What the task requires:
Among the entries below, copy every line that carries the word "agent".
%%
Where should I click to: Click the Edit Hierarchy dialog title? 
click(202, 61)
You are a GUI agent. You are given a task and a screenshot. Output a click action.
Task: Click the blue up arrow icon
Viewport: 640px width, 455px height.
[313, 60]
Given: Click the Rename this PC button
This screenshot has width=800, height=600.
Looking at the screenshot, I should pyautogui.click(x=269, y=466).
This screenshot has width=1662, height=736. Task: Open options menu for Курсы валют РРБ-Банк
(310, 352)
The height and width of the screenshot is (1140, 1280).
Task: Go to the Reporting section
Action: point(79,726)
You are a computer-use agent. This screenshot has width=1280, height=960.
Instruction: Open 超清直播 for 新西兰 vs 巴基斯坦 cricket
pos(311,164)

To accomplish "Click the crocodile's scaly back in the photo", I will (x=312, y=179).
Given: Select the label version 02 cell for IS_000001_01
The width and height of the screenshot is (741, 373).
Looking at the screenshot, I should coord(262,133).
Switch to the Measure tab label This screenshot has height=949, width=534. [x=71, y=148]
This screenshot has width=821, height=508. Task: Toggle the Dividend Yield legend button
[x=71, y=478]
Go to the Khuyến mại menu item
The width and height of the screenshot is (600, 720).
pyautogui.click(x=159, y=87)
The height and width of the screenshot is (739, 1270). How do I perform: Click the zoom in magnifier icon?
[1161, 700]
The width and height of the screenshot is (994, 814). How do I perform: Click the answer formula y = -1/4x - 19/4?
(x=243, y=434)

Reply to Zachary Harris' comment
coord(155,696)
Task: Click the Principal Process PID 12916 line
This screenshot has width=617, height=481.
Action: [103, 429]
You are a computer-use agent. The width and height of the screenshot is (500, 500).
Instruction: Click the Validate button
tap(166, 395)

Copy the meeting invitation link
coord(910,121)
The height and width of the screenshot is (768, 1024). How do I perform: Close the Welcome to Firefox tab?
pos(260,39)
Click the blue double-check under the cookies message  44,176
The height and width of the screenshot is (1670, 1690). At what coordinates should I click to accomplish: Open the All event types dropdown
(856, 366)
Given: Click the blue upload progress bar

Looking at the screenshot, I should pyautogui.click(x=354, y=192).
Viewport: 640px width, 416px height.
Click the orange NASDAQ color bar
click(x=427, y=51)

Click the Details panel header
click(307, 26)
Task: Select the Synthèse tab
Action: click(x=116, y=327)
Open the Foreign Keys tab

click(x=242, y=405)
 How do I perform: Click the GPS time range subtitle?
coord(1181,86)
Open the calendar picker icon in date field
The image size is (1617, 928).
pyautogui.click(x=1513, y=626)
%%
Output of the task:
You are a GUI agent. You are given a task and a screenshot. Output a click action.
You are a computer-use agent. This screenshot has width=1280, height=960.
You are a computer-use agent. The width and height of the screenshot is (500, 500).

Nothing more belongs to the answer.